A generation ago, even less, this was common. Back then, transgender people were seen only as deviants, unfit for the workplace and a humiliation to families. Transgender Americans have long been shunned, fired, disgraced, disowned, beaten, and murdered. Simply for who they are. Far too often and in far too many places, we still are. I have friends whose families vow never to speak with them and others who have ended their lives to escape the pain.  

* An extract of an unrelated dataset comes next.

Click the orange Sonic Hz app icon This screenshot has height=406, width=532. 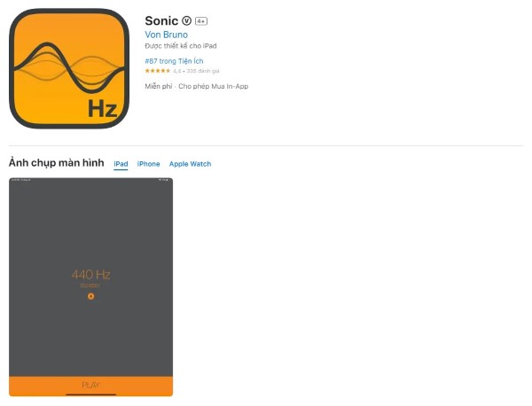coord(69,69)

In her groundbreaking 1983 essay titled, “Oppression,” Marilyn Frye writes:  

Cages. Consider a birdcage. If you look very closely at just one wire in the cage, you cannot see the other wires. If your conception of what is before you is determined by this myopic focus, you could look at that one wire, up and down the length of it, and be unable to see why a bird would not just fly around the wire any time it wanted to go somewhere. Furthermore, even if, one day at a time, you myopically inspected each wire, you still could not see why a bird would have trouble going past the wires to get anywhere. There is no physical property of any one wire, nothing, that the closest scrutiny could discover that will reveal how a bird could be inhibited or harmed by it except in the most accidental way. It is only when you step back, stop looking at the wires one by one, microscopically, and take a macroscopic view of the whole cage, that you can see why the bird does not go anywhere; and then you will see it in a moment. It will require no great subtlety of mental powers. It is perfectly obvious that the bird is surrounded by a network of systematically related barriers, no one of which would be the least hindrance to its flight, but which by their relations to each other, are as confining as the solid walls of a dungeon.   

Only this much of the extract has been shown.